STORED DATA Start Marker
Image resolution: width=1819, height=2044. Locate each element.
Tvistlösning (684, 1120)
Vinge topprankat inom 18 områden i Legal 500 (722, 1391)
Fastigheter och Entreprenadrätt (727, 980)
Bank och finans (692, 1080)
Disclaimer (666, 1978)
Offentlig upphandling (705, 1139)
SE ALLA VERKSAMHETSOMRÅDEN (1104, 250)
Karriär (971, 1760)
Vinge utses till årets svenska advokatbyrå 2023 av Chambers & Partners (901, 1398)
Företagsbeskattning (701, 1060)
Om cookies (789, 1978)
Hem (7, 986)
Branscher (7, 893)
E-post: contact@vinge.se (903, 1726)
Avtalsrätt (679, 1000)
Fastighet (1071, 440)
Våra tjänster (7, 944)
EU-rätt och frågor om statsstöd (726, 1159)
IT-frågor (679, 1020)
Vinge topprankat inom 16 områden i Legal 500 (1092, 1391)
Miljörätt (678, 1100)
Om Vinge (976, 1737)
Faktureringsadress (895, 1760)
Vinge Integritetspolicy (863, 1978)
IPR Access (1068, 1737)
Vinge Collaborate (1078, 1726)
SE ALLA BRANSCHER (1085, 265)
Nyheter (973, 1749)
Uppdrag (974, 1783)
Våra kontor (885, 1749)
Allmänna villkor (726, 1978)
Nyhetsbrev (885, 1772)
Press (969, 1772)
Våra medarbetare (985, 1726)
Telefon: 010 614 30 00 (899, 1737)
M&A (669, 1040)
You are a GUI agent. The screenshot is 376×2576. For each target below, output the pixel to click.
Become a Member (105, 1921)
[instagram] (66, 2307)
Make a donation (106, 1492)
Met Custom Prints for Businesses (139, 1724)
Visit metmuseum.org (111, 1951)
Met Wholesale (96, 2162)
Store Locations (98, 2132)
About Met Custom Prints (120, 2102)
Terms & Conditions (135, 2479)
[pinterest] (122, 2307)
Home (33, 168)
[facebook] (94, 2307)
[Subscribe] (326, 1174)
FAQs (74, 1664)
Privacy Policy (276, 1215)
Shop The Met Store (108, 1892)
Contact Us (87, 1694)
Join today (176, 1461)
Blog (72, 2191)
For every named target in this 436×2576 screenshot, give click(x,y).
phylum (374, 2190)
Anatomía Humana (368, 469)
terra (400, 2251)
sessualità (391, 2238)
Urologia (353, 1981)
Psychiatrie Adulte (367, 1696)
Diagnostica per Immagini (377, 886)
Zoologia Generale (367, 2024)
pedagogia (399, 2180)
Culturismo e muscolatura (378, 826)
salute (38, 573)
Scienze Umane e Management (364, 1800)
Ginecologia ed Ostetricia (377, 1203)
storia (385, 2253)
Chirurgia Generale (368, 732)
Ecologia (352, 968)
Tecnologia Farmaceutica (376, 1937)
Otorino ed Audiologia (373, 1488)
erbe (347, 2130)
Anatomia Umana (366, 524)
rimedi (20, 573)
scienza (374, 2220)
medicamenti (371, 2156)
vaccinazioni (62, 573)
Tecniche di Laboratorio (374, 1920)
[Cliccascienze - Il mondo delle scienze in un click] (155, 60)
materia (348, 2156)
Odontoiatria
STORED DATA End Marker
Copy each record above so that no word or mark differs.

PROBLEM SOLUTION:
Image resolution: width=1819, height=2044. Locate each element.
Tvistlösning (684, 1120)
Vinge topprankat inom 18 områden i Legal 500 (722, 1391)
Fastigheter och Entreprenadrätt (727, 980)
Bank och finans (692, 1080)
Disclaimer (666, 1978)
Offentlig upphandling (705, 1139)
SE ALLA VERKSAMHETSOMRÅDEN (1104, 250)
Karriär (971, 1760)
Vinge utses till årets svenska advokatbyrå 2023 av Chambers & Partners (901, 1398)
Företagsbeskattning (701, 1060)
Om cookies (789, 1978)
Hem (7, 986)
Branscher (7, 893)
E-post: contact@vinge.se (903, 1726)
Avtalsrätt (679, 1000)
Fastighet (1071, 440)
Våra tjänster (7, 944)
EU-rätt och frågor om statsstöd (726, 1159)
IT-frågor (679, 1020)
Vinge topprankat inom 16 områden i Legal 500 (1092, 1391)
Miljörätt (678, 1100)
Om Vinge (976, 1737)
Faktureringsadress (895, 1760)
Vinge Integritetspolicy (863, 1978)
IPR Access (1068, 1737)
Vinge Collaborate (1078, 1726)
SE ALLA BRANSCHER (1085, 265)
Nyheter (973, 1749)
Uppdrag (974, 1783)
Våra kontor (885, 1749)
Allmänna villkor (726, 1978)
Nyhetsbrev (885, 1772)
Press (969, 1772)
Våra medarbetare (985, 1726)
Telefon: 010 614 30 00 (899, 1737)
M&A (669, 1040)
You are a GUI agent. The screenshot is 376×2576. For each target below, output the pixel to click.
Become a Member (105, 1921)
[instagram] (66, 2307)
Make a donation (106, 1492)
Met Custom Prints for Businesses (139, 1724)
Visit metmuseum.org (111, 1951)
Met Wholesale (96, 2162)
Store Locations (98, 2132)
About Met Custom Prints (120, 2102)
Terms & Conditions (135, 2479)
[pinterest] (122, 2307)
Home (33, 168)
[facebook] (94, 2307)
[Subscribe] (326, 1174)
FAQs (74, 1664)
Privacy Policy (276, 1215)
Shop The Met Store (108, 1892)
Contact Us (87, 1694)
Join today (176, 1461)
Blog (72, 2191)
For every named target in this 436×2576 screenshot, give click(x,y).
phylum (374, 2190)
Anatomía Humana (368, 469)
terra (400, 2251)
sessualità (391, 2238)
Urologia (353, 1981)
Psychiatrie Adulte (367, 1696)
Diagnostica per Immagini (377, 886)
Zoologia Generale (367, 2024)
pedagogia (399, 2180)
Culturismo e muscolatura (378, 826)
salute (38, 573)
Scienze Umane e Management (364, 1800)
Ginecologia ed Ostetricia (377, 1203)
storia (385, 2253)
Chirurgia Generale (368, 732)
Ecologia (352, 968)
Tecnologia Farmaceutica (376, 1937)
Otorino ed Audiologia (373, 1488)
erbe (347, 2130)
Anatomia Umana (366, 524)
rimedi (20, 573)
scienza (374, 2220)
medicamenti (371, 2156)
vaccinazioni (62, 573)
Tecniche di Laboratorio (374, 1920)
[Cliccascienze - Il mondo delle scienze in un click] (155, 60)
materia (348, 2156)
Odontoiatria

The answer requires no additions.